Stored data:

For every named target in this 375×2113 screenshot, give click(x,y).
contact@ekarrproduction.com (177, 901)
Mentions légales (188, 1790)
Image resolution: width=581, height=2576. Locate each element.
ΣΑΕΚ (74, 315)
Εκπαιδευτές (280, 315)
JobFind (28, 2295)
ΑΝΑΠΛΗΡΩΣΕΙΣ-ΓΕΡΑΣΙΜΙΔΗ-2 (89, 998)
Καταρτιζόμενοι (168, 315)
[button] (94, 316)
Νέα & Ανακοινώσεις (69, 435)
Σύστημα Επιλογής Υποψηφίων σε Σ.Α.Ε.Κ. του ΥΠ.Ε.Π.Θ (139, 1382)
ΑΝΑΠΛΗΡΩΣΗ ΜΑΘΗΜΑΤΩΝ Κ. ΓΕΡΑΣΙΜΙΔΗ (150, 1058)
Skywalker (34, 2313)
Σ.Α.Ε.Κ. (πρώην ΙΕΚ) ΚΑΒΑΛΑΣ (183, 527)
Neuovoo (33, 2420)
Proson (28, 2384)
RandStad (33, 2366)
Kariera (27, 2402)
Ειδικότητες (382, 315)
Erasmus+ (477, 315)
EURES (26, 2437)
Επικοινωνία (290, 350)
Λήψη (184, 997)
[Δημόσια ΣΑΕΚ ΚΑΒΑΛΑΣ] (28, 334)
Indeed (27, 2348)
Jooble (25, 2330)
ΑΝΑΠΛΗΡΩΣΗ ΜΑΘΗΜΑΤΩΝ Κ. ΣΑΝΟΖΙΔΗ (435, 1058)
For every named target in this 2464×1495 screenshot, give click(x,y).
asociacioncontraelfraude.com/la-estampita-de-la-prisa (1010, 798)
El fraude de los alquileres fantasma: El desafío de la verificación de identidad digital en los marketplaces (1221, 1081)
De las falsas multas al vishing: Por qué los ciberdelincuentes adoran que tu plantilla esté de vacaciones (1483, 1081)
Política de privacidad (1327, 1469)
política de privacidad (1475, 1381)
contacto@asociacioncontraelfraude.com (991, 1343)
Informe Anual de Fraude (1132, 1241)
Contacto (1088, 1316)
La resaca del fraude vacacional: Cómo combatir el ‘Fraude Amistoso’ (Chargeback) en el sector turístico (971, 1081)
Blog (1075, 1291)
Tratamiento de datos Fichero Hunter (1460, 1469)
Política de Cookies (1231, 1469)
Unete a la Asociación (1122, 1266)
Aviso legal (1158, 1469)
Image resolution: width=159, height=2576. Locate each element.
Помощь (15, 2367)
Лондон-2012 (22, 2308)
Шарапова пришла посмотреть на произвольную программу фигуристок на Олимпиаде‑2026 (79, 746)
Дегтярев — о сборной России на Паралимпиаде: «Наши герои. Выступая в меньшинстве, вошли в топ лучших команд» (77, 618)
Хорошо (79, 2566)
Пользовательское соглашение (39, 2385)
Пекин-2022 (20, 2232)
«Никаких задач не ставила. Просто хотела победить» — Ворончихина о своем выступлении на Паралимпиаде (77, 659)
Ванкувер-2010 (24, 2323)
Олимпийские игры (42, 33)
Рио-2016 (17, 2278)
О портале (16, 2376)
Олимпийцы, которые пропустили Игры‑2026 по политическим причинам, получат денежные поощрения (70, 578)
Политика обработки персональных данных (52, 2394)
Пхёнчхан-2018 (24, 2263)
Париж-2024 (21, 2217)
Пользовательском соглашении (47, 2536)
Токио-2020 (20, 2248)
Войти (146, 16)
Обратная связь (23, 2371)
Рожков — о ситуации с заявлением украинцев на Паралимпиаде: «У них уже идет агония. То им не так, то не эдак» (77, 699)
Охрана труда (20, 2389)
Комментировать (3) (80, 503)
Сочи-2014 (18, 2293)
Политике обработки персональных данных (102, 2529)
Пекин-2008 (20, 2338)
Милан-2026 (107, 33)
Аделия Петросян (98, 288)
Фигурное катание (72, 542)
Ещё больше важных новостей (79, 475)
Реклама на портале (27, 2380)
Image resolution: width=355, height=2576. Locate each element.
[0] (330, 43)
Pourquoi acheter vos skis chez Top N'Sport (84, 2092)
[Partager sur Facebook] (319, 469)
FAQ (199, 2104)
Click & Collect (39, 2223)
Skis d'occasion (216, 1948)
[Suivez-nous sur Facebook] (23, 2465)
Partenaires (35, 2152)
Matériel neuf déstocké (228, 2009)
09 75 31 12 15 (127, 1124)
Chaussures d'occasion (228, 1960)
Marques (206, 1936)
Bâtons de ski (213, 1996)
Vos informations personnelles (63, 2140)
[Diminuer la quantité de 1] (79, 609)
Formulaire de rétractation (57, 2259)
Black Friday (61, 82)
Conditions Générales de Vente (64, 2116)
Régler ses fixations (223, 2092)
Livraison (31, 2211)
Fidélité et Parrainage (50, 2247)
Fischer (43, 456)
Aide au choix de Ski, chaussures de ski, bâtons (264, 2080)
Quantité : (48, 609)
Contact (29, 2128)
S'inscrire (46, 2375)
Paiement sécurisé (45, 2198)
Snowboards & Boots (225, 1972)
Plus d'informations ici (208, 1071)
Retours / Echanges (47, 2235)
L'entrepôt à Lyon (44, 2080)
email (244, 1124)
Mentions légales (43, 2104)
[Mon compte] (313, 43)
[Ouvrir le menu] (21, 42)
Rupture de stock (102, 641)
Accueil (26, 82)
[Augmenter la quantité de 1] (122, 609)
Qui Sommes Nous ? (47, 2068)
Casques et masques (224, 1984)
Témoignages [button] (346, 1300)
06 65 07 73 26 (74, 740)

**WHAT YOU ARE ASKED TO DO**
The records need to be reproduced in their entirety, word for word.

**ANSWER SPACE**
For every named target in this 375×2113 screenshot, give click(x,y).
contact@ekarrproduction.com (177, 901)
Mentions légales (188, 1790)
Image resolution: width=581, height=2576. Locate each element.
ΣΑΕΚ (74, 315)
Εκπαιδευτές (280, 315)
JobFind (28, 2295)
ΑΝΑΠΛΗΡΩΣΕΙΣ-ΓΕΡΑΣΙΜΙΔΗ-2 (89, 998)
Καταρτιζόμενοι (168, 315)
[button] (94, 316)
Νέα & Ανακοινώσεις (69, 435)
Σύστημα Επιλογής Υποψηφίων σε Σ.Α.Ε.Κ. του ΥΠ.Ε.Π.Θ (139, 1382)
ΑΝΑΠΛΗΡΩΣΗ ΜΑΘΗΜΑΤΩΝ Κ. ΓΕΡΑΣΙΜΙΔΗ (150, 1058)
Skywalker (34, 2313)
Σ.Α.Ε.Κ. (πρώην ΙΕΚ) ΚΑΒΑΛΑΣ (183, 527)
Neuovoo (33, 2420)
Proson (28, 2384)
RandStad (33, 2366)
Kariera (27, 2402)
Ειδικότητες (382, 315)
Erasmus+ (477, 315)
EURES (26, 2437)
Επικοινωνία (290, 350)
Λήψη (184, 997)
[Δημόσια ΣΑΕΚ ΚΑΒΑΛΑΣ] (28, 334)
Indeed (27, 2348)
Jooble (25, 2330)
ΑΝΑΠΛΗΡΩΣΗ ΜΑΘΗΜΑΤΩΝ Κ. ΣΑΝΟΖΙΔΗ (435, 1058)
For every named target in this 2464×1495 screenshot, give click(x,y).
asociacioncontraelfraude.com/la-estampita-de-la-prisa (1010, 798)
El fraude de los alquileres fantasma: El desafío de la verificación de identidad digital en los marketplaces (1221, 1081)
De las falsas multas al vishing: Por qué los ciberdelincuentes adoran que tu plantilla esté de vacaciones (1483, 1081)
Política de privacidad (1327, 1469)
política de privacidad (1475, 1381)
contacto@asociacioncontraelfraude.com (991, 1343)
Informe Anual de Fraude (1132, 1241)
Contacto (1088, 1316)
La resaca del fraude vacacional: Cómo combatir el ‘Fraude Amistoso’ (Chargeback) en el sector turístico (971, 1081)
Blog (1075, 1291)
Tratamiento de datos Fichero Hunter (1460, 1469)
Política de Cookies (1231, 1469)
Unete a la Asociación (1122, 1266)
Aviso legal (1158, 1469)
Image resolution: width=159, height=2576. Locate each element.
Помощь (15, 2367)
Лондон-2012 (22, 2308)
Шарапова пришла посмотреть на произвольную программу фигуристок на Олимпиаде‑2026 (79, 746)
Дегтярев — о сборной России на Паралимпиаде: «Наши герои. Выступая в меньшинстве, вошли в топ лучших команд» (77, 618)
Хорошо (79, 2566)
Пользовательское соглашение (39, 2385)
Пекин-2022 (20, 2232)
«Никаких задач не ставила. Просто хотела победить» — Ворончихина о своем выступлении на Паралимпиаде (77, 659)
Ванкувер-2010 (24, 2323)
Олимпийские игры (42, 33)
Рио-2016 (17, 2278)
О портале (16, 2376)
Олимпийцы, которые пропустили Игры‑2026 по политическим причинам, получат денежные поощрения (70, 578)
Политика обработки персональных данных (52, 2394)
Пхёнчхан-2018 (24, 2263)
Париж-2024 (21, 2217)
Пользовательском соглашении (47, 2536)
Токио-2020 (20, 2248)
Войти (146, 16)
Обратная связь (23, 2371)
Рожков — о ситуации с заявлением украинцев на Паралимпиаде: «У них уже идет агония. То им не так, то не эдак» (77, 699)
Охрана труда (20, 2389)
Комментировать (3) (80, 503)
Сочи-2014 (18, 2293)
Политике обработки персональных данных (102, 2529)
Пекин-2008 (20, 2338)
Милан-2026 (107, 33)
Аделия Петросян (98, 288)
Фигурное катание (72, 542)
Ещё больше важных новостей (79, 475)
Реклама на портале (27, 2380)
Image resolution: width=355, height=2576. Locate each element.
[0] (330, 43)
Pourquoi acheter vos skis chez Top N'Sport (84, 2092)
[Partager sur Facebook] (319, 469)
FAQ (199, 2104)
Click & Collect (39, 2223)
Skis d'occasion (216, 1948)
[Suivez-nous sur Facebook] (23, 2465)
Partenaires (35, 2152)
Matériel neuf déstocké (228, 2009)
09 75 31 12 15 (127, 1124)
Chaussures d'occasion (228, 1960)
Marques (206, 1936)
Bâtons de ski (213, 1996)
Vos informations personnelles (63, 2140)
[Diminuer la quantité de 1] (79, 609)
Formulaire de rétractation (57, 2259)
Black Friday (61, 82)
Conditions Générales de Vente (64, 2116)
Régler ses fixations (223, 2092)
Livraison (31, 2211)
Fidélité et Parrainage (50, 2247)
Fischer (43, 456)
Aide au choix de Ski, chaussures de ski, bâtons (264, 2080)
Quantité : (48, 609)
Contact (29, 2128)
S'inscrire (46, 2375)
Paiement sécurisé (45, 2198)
Snowboards & Boots (225, 1972)
Plus d'informations ici (208, 1071)
Retours / Echanges (47, 2235)
L'entrepôt à Lyon (44, 2080)
email (244, 1124)
Mentions légales (43, 2104)
[Mon compte] (313, 43)
[Ouvrir le menu] (21, 42)
Rupture de stock (102, 641)
Accueil (26, 82)
[Augmenter la quantité de 1] (122, 609)
Qui Sommes Nous ? (47, 2068)
Casques et masques (224, 1984)
Témoignages [button] (346, 1300)
06 65 07 73 26 (74, 740)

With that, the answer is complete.